Stored data:
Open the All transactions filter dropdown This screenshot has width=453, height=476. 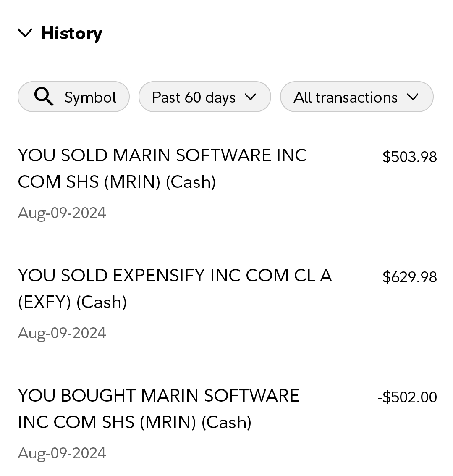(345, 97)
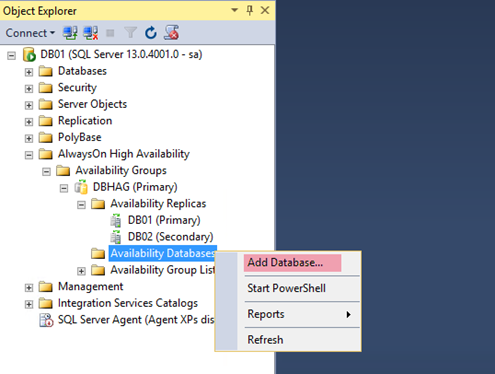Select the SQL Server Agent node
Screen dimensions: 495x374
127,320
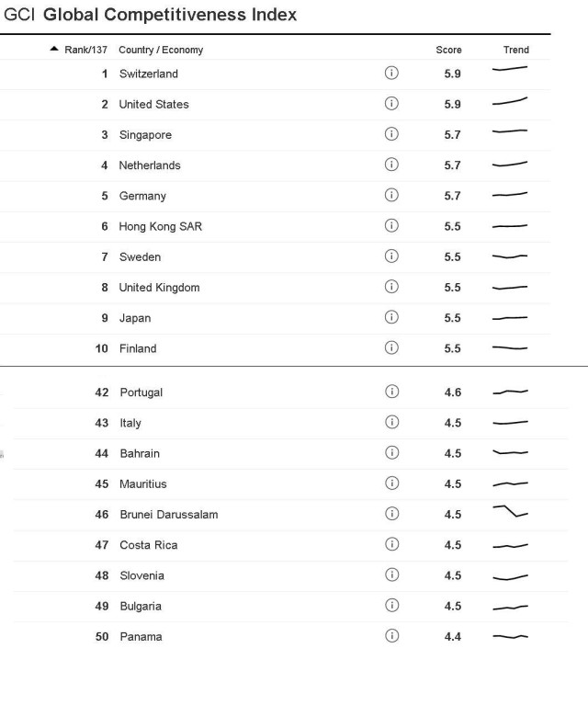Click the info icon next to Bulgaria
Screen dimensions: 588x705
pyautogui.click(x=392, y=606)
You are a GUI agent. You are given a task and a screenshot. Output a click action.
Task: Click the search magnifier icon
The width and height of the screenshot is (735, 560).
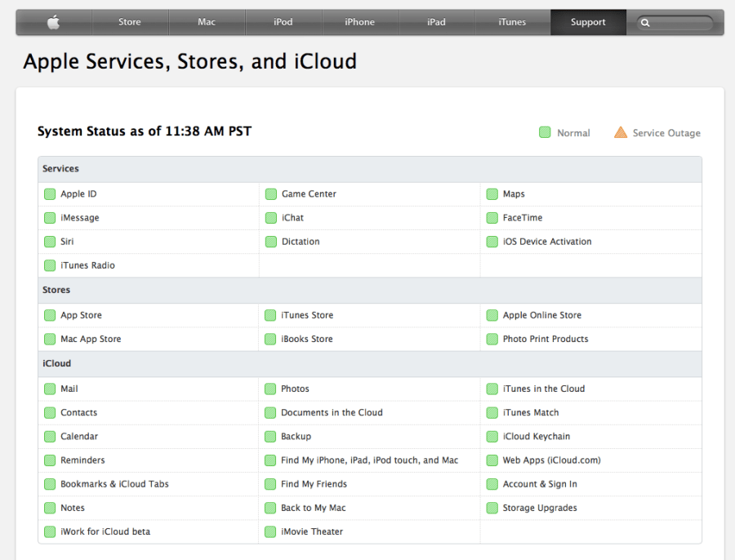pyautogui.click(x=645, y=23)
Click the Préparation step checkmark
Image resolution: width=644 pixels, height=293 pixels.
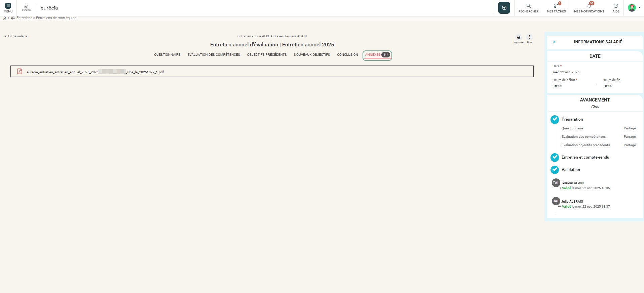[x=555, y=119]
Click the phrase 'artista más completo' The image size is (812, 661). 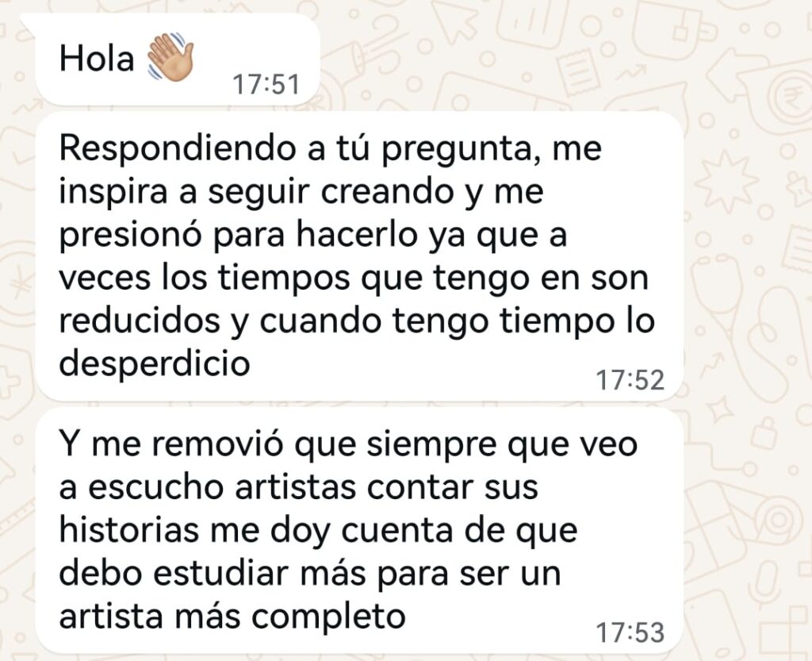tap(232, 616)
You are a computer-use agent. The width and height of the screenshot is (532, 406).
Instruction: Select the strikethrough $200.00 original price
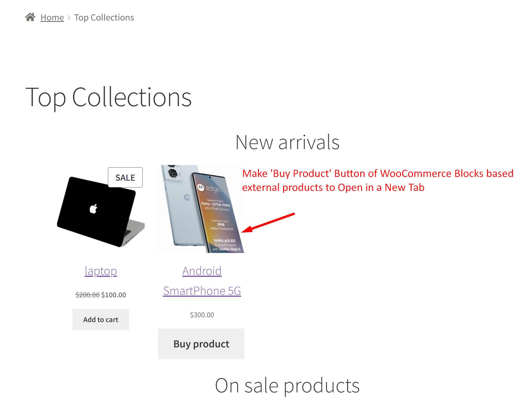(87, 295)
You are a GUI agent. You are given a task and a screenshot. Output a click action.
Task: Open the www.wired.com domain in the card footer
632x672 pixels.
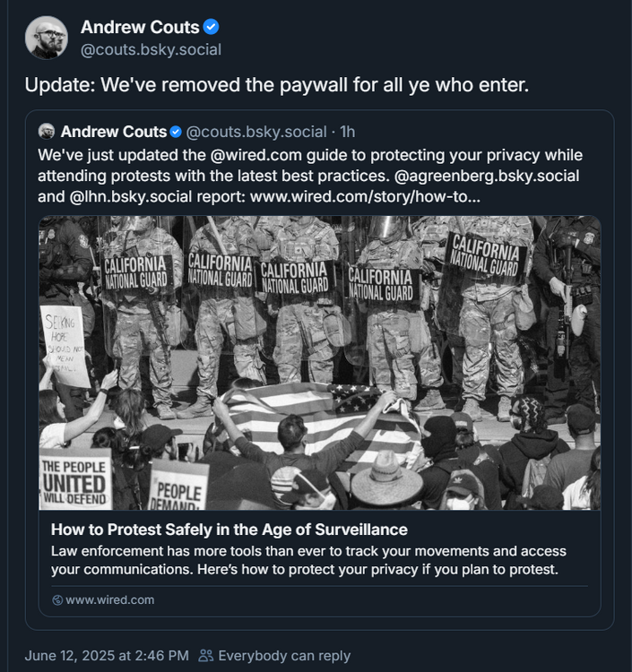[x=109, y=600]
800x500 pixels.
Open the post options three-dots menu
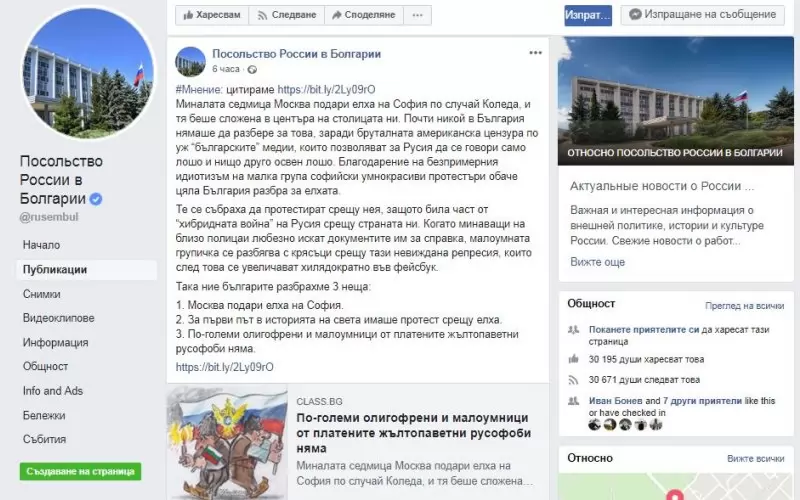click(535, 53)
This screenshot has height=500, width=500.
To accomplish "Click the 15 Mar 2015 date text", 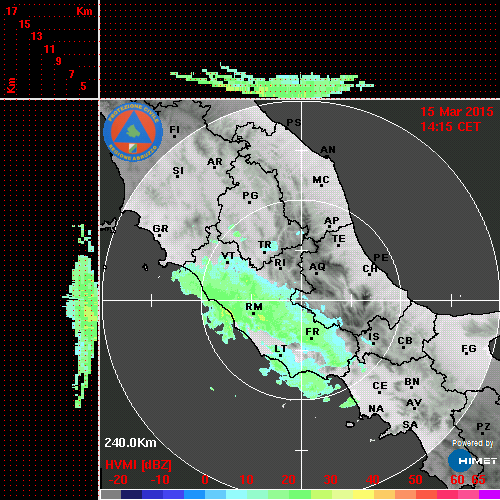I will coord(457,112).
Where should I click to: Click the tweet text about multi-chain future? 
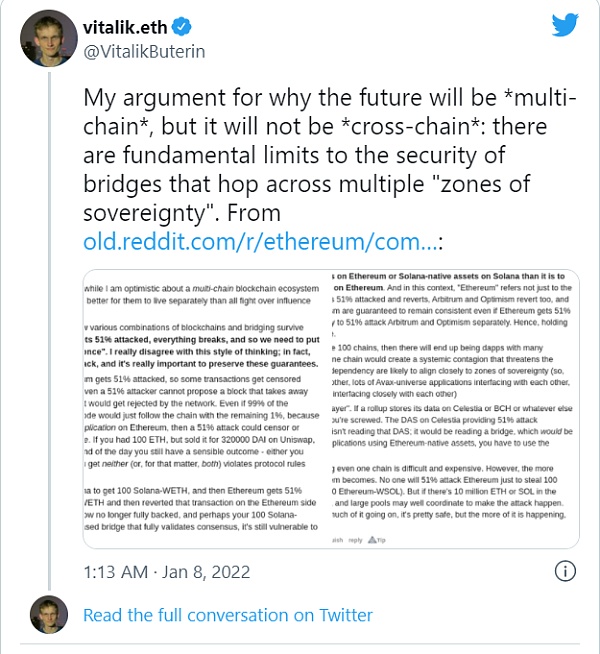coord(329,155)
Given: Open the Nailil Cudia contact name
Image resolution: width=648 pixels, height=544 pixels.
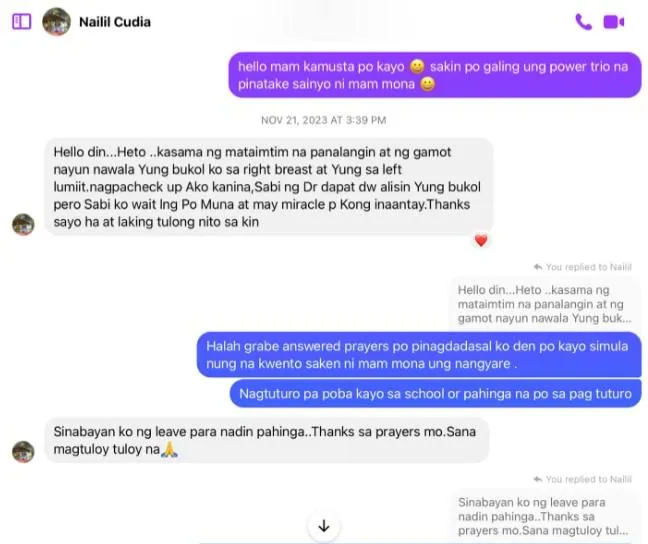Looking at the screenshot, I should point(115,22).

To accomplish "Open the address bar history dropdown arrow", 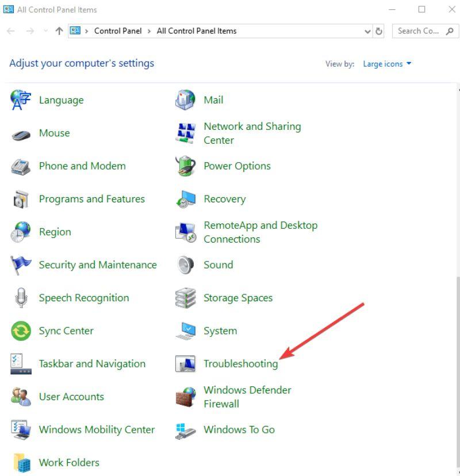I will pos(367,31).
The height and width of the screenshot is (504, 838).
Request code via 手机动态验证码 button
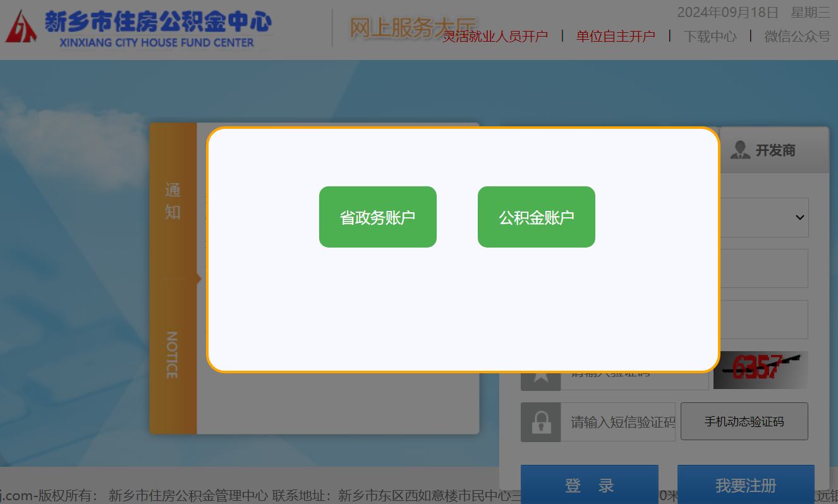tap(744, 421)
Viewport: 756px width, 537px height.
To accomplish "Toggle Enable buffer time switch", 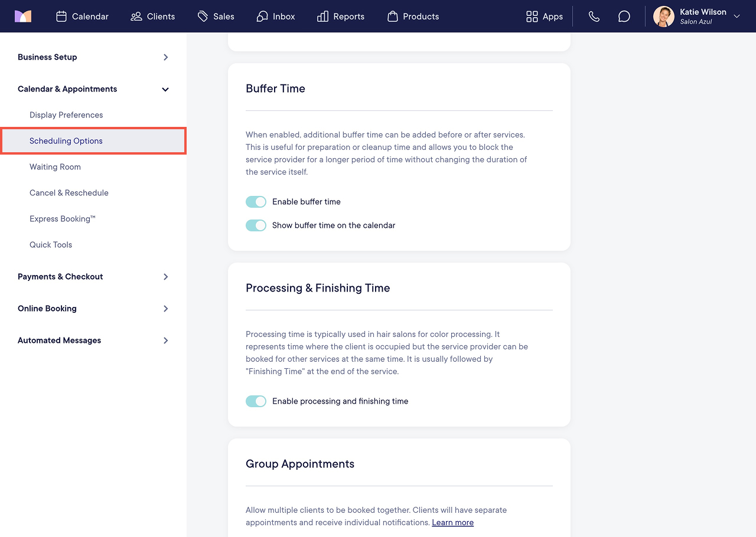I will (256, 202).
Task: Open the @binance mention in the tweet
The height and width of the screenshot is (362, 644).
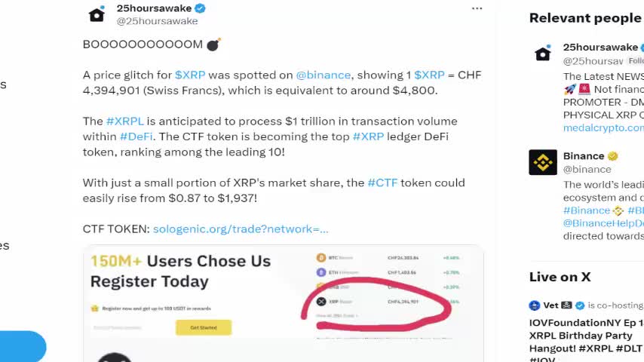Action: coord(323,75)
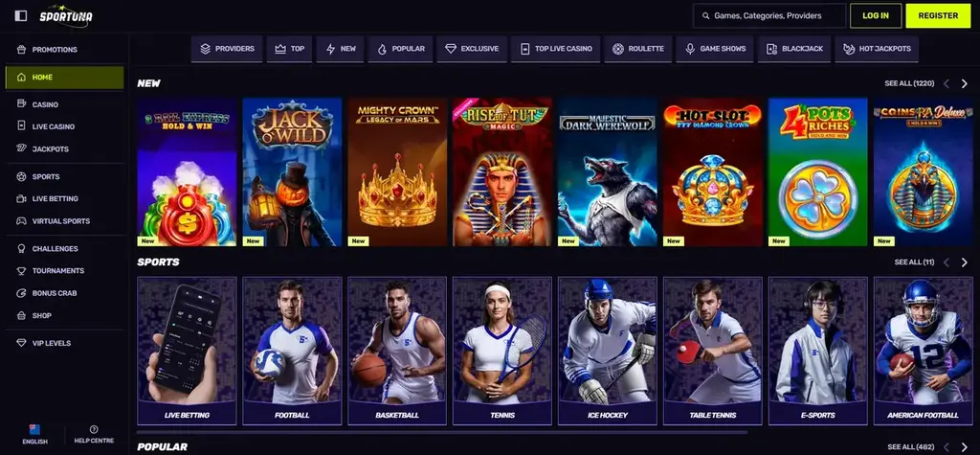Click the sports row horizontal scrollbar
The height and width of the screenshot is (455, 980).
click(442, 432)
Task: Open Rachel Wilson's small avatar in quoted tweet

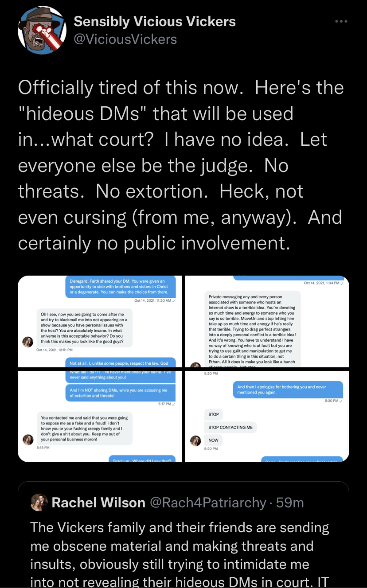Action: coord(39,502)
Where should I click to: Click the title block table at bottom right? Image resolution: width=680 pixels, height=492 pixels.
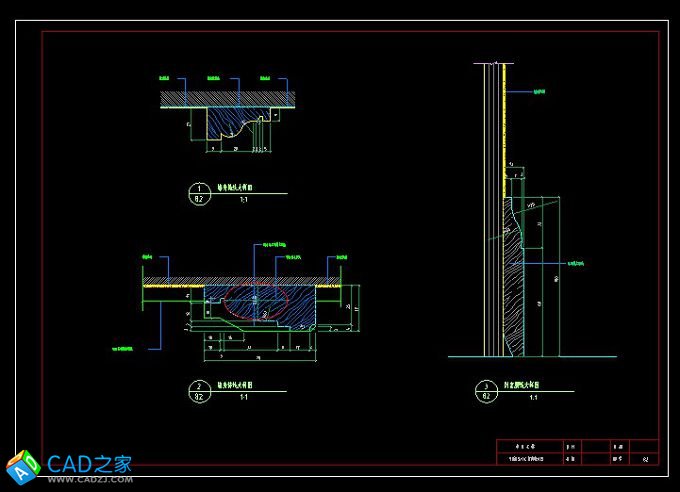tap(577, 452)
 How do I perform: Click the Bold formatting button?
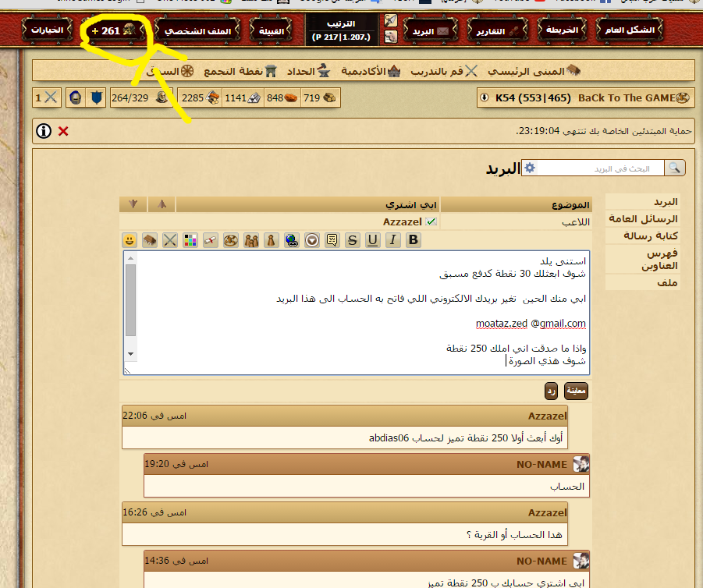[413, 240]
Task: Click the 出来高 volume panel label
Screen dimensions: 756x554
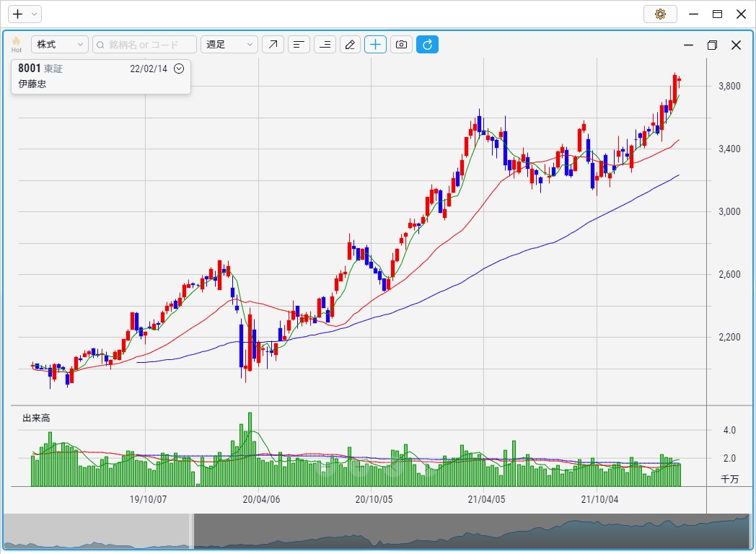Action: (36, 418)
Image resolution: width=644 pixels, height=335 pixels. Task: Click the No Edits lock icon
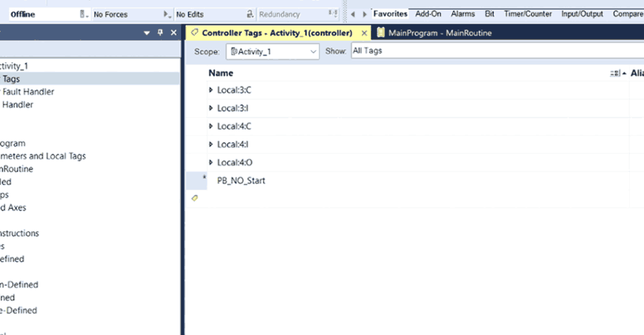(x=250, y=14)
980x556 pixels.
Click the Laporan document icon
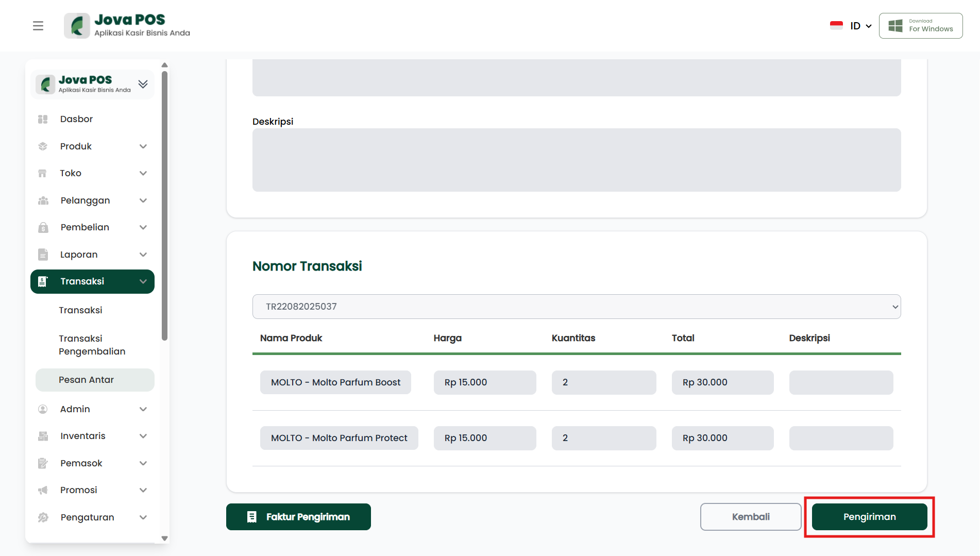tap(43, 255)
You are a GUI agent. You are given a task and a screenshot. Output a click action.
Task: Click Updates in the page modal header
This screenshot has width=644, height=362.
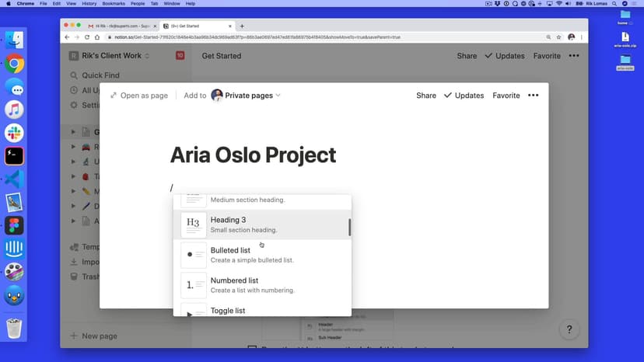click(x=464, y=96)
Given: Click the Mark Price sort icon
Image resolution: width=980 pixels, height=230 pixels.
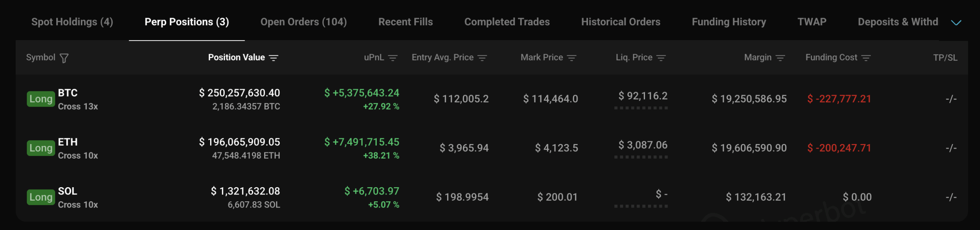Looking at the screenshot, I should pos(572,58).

Directions
Pictures aside, print exactly the lines above starting with the one containing "980x556 pixels." and going on through the one containing "Given: Click the Mark Price sort icon".

Expected answer
980x556 pixels.
Click the Laporan document icon
tap(43, 255)
You are a GUI agent. You are given a task and a screenshot. Output a click action.
Task: Click Updates in the page modal header
This screenshot has width=644, height=362.
click(x=464, y=96)
Given: Click the Mark Price sort icon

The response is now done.